Saturday, November 29, 2008

The Remedy

My mom called me with a new home remedy when The Pony was sick earlier this week. She said that one of her old lady friends emailed it to her. Which may be a good reason to keep the elderly off the internet. Unlike the simple Irish Spring bar of soap under the covers to prevent leg cramps, this one was a bit more messy. It involved Vicks Vap O Rub applied to the soles of a child's feet at bedtime. Once you wrestle that child into submission and slather its feet with stinky, burny, petroleum jelly, you put socks on the child and tuck him in. According to my mom, it is 100% effective in stopping the cough of a child.

I did not try this vaporopathic cure. I would have given it a shot, but The Pony put his foot down. In fact, he glared at me and said, "I better not wake up with socks on my feet!" Once I came down with the sickness, I asked my mom if she thought I should try it on myself. "Oh, honey, I think it only works on kids. I don't think it's 100% effective on adults. But you can TRY it." Well. If it's not 100% effective, why waste my time and get my hands all gunky by rubbing this Vicks Vap O Rub on my own foot soles? I'll just swipe some of it up on a washcloth and apply it to my neck and chest as usual.

Here's why I think this cure is bogus. If it only works 100% of the time on kids, that's because HELLO the kids are put to bed, and then you go to bed, and since you are asleep, you don't hear the kids cough. Whereas, if you put it on your OWN feet, you wake up when you cough, and you know it doesn't work. You're welcome. Another myth busted by Hillbilly Mom.

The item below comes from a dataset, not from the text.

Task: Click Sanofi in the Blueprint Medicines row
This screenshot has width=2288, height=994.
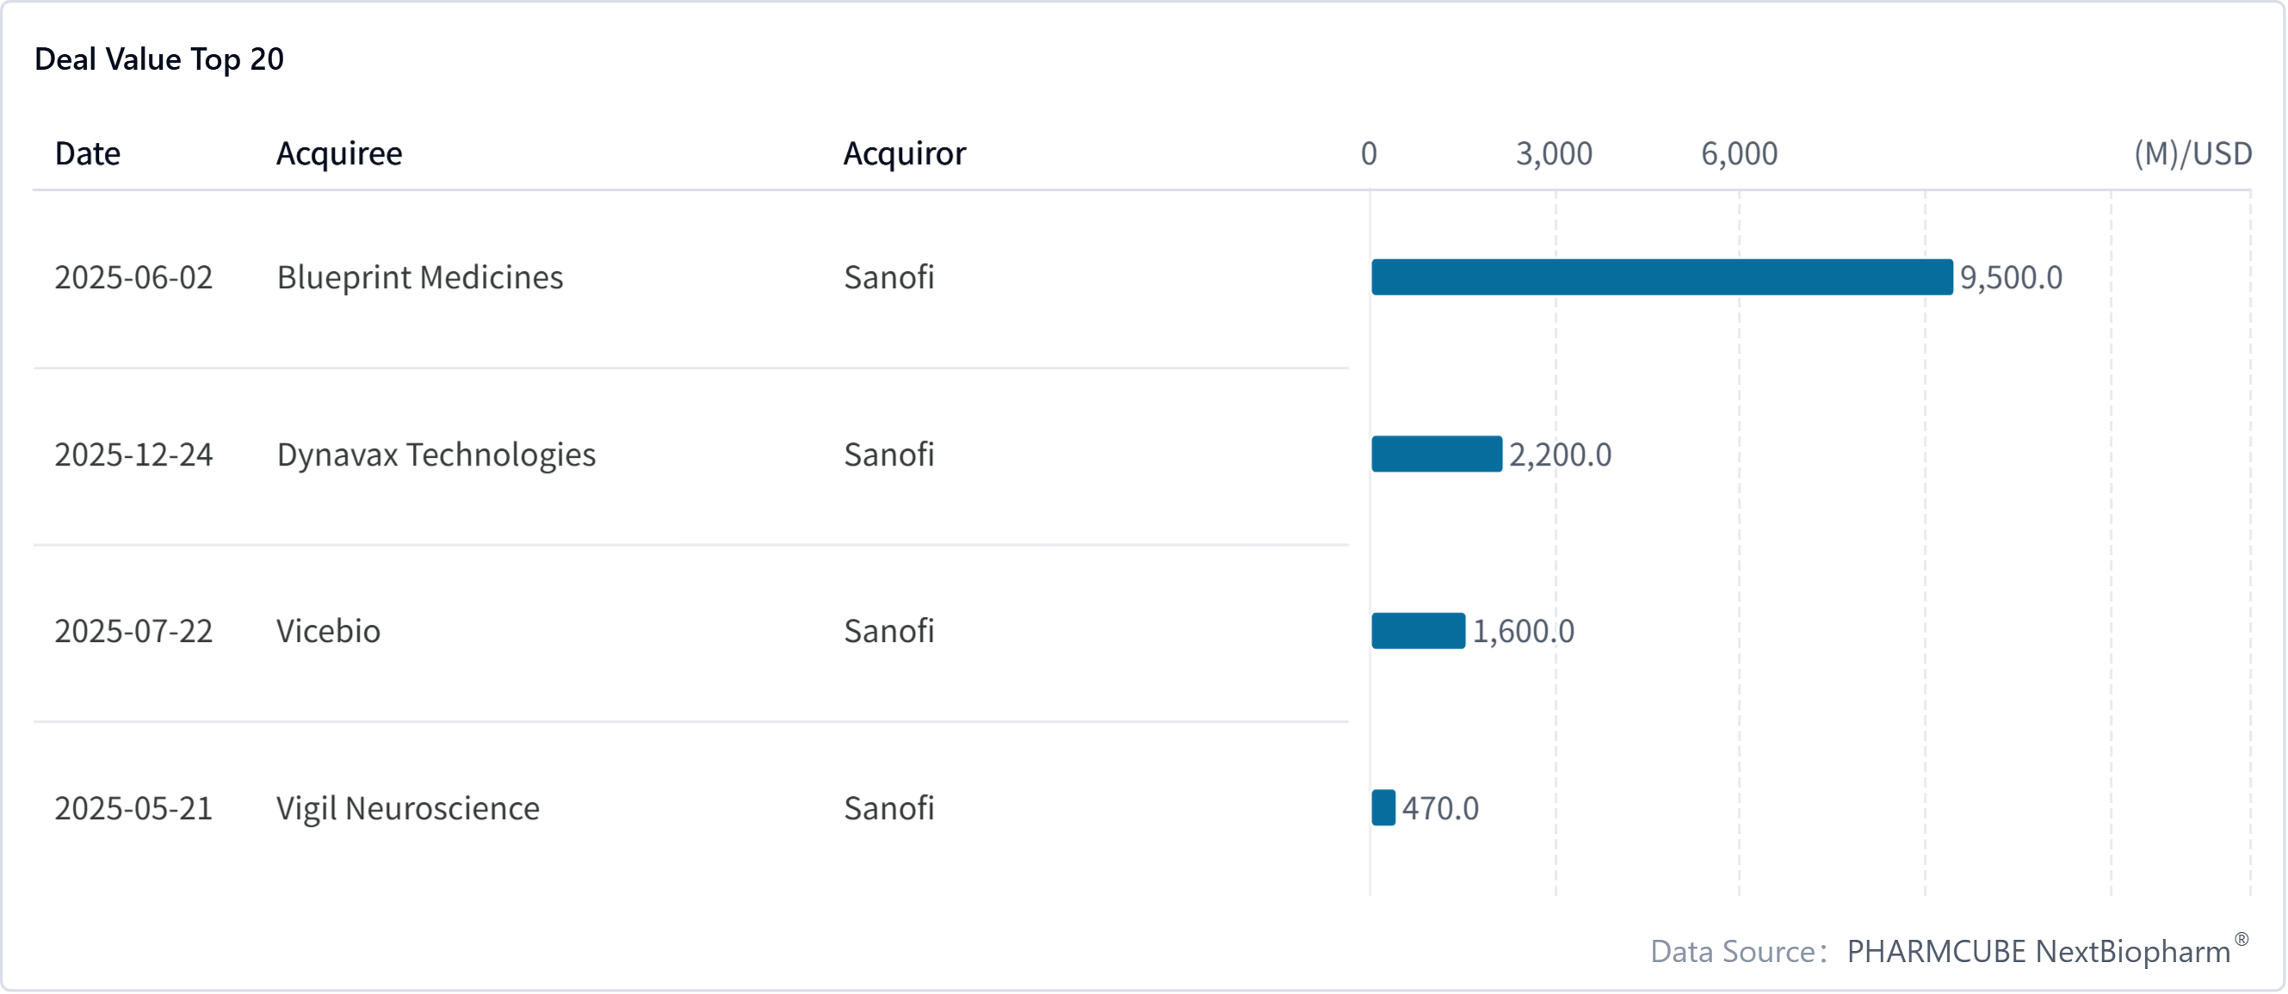Action: pyautogui.click(x=888, y=277)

Thanksgiving Day, someone brought up the Vicks remedy. My niece said, "Oh yeah. My dad needs to try that. He's got this one toenail that is as thick as his toe. It is hideous. They say that Vicks really works." Obviously, she was in on a different Vicks scam. But she went on to share too much information about that toenail.

"One time, my dad came to my softball game at the Sports Complex. He put his chair over by the concession stand. I had asked him to hold my phone and my keys for me while I was playing. Dad wore flip-flops. I have told him NEVER to wear flip flops because of that toenail. I think he did it just to embarrass me. I looked over, and he had taken off his flip flop and put his foot up on a post. After the game, I found out why. He had taken a picture of that toenail, and had set it as my phone background. That was just nasty."

Not very becoming behavior for my brother-in-law-the-mayor. I don't know if the two incidents are related, but he announced over dessert that he does not plan to run for re-election, and if elected, he will not serve.

Have I ever mentioned that I hate feet?


DeadpanAnn said...

I was gonna tell you that Vicks cures most fungal infections of the foot, but I see someone beat me to it. It really works too, and it's much quicker than the other medicines you take for that kind of thing. I should know, because I caught a creepy fungus from a razor wielding Asian woman.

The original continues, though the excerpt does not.